MATERIAL PROVIDED:
►

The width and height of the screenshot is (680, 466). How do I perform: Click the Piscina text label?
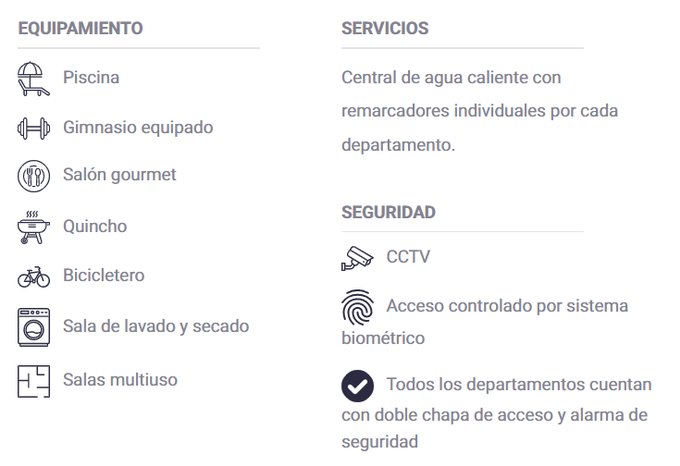click(x=91, y=77)
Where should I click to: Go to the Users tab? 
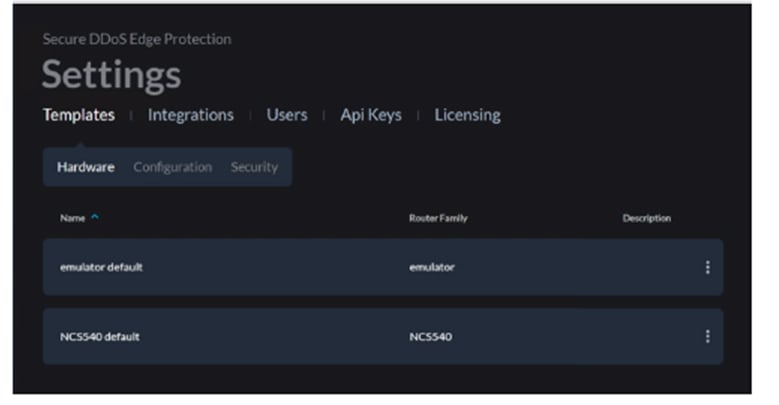(x=286, y=115)
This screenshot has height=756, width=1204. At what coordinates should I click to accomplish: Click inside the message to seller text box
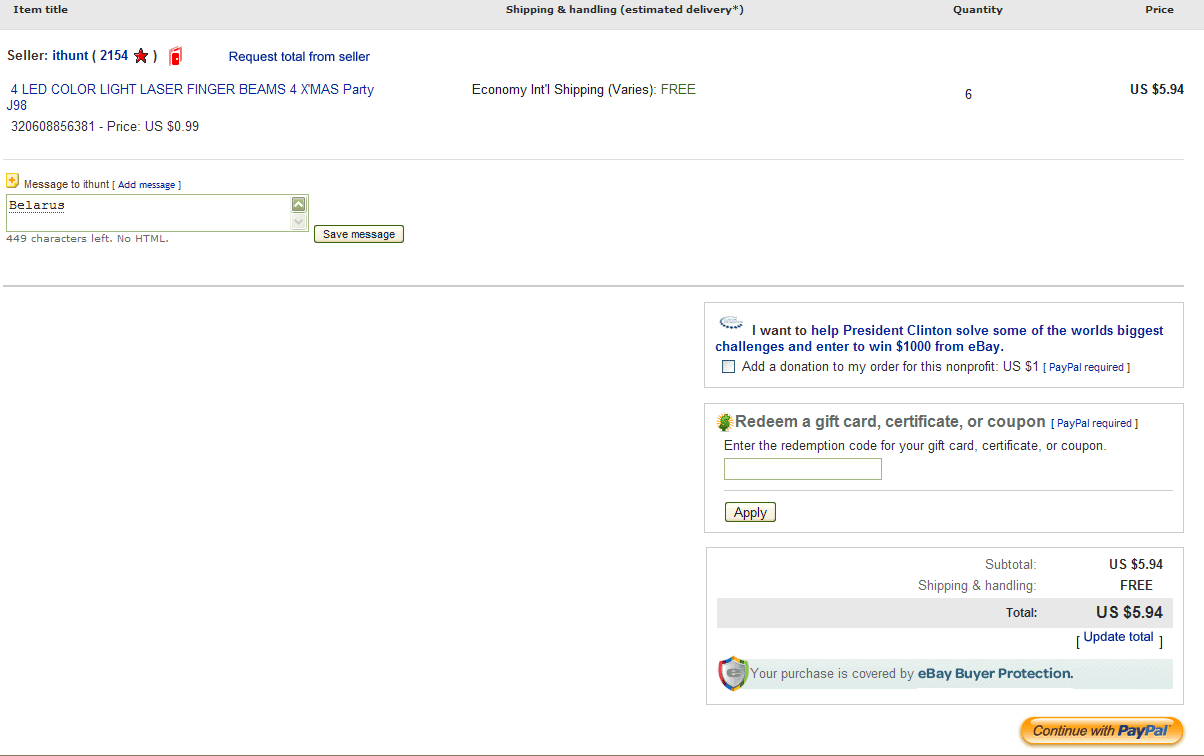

◄

WORK TASK: Please write out every entry exactly, but skip the pictures.

RESULT OF THIS TASK:
The width and height of the screenshot is (680, 466). How do I perform: Click the Piscina text label?
click(x=91, y=77)
Where should I click to: Go to the Users tab? 
(x=286, y=115)
This screenshot has height=756, width=1204. At what coordinates should I click to accomplish: Click inside the message to seller text box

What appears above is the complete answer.